Talks of the uncertain future of Test cricket have been around for a while now. Some experts speculate that with the growing public appeal in limited overs cricket, T20s in particular, and the stingy two-sided tour schedules with lesser focus on five-day cricket, the purest form of the sport is set to lose its allure.

The overdose of fast and frenzy T20 cricket over the last the few years has seen Test cricket taking a back seat. More and more T20 hysteria meant lesser space for Test matches in a calendar year; rarely do we see that number close to 15. Also, T20 leagues have become too popular to ignore these days; it brings in a lot of revenue, traffic, and entertainment, and of course big sixes and quick runs. The lure of T20 cricket has become too extravagant for players to brush aside these days for many a reason. 

Pakistan’s first ever day-night experiment was witnessed at the Dubai Cricket Stadium this week. A lot of focus was on the new pink cherry and its visibility under shining lights. As an avid follower of cricket for over half a decade, and a professional player, something really bothered me.

The real concern is the docile nature of the Dubai wicket, which offered no assistance to any fast bowler – ‘absolute belter’ in cricketing terminology. Yes, it started to roughen up a little as the game went on, and provided spin bowlers with decent turn once those rough patches started to appear, still there was no sign of improvement for the quicker bowlers which is really worrisome. All the batters seemed at complete ease even against the newer ball, which is very uncommon to see in cricket. The Duke cherry just didn’t do enough for fast bowlers, or should I say the pitch quality was so ineffective that it didn’t allow any room for it to play any tricks whatsoever.

Minus Pakistan’s self-inflicted batting capitulation in the third innings, the batters had a ball. It reflects how insipid the behavior of the wicket was throughout the match.

Of course, you cannot take any credit away from any batsmen and you still have to put bad deliveries away even if you are playing on a cement track, but still there should be an all square tussle between bat and ball so that the bowlers don’t have to cope with all the wrath.

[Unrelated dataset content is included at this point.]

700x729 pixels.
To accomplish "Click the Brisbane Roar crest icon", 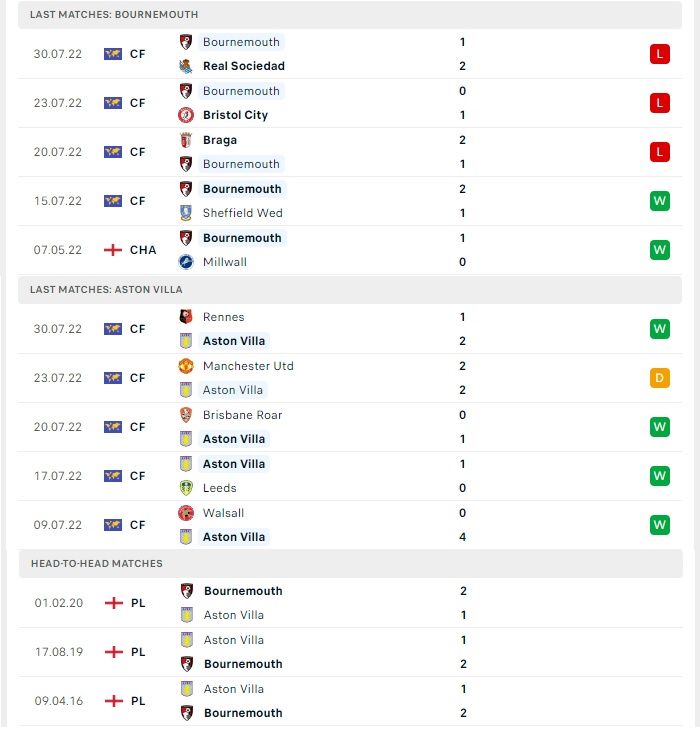I will coord(186,415).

The balance between bat and ball was certainly missing, which is a clear reflection of wearisome nature of the pitch. The clear bias in favor of batsmen is just not the standard Test cricket that we all are so accustomed to seeing. Who can forget the iconic Ashes series in 2005 where fortunes had swung many times within the span of overs and sessions. Long gone are those days when spectators would pour in huge numbers to watch every day’s gripping passage of play.

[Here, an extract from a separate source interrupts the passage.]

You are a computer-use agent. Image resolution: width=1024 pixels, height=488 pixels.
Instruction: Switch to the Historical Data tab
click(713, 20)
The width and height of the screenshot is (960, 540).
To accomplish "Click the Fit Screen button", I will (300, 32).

Not only have these flat tracks taken away the interest in this phenomenal game, but they have also undervalued the technical aspect of batting where players with dull techniques enjoy batting with a great degree of flourish. Furthermore, bowlers find themselves at the receiving end all the time on this kind of surface, which is downright embarrassing.

Test cricket is in shambles already, and surfaces like Dubai’s aren’t going to help the renewal of the longest format. It is too early to speculate the triumph of this day-night experiment, which aims to regain the rapidly fading popularity of longer format. However, empty stands in Dubai Stadium did not tell a good story.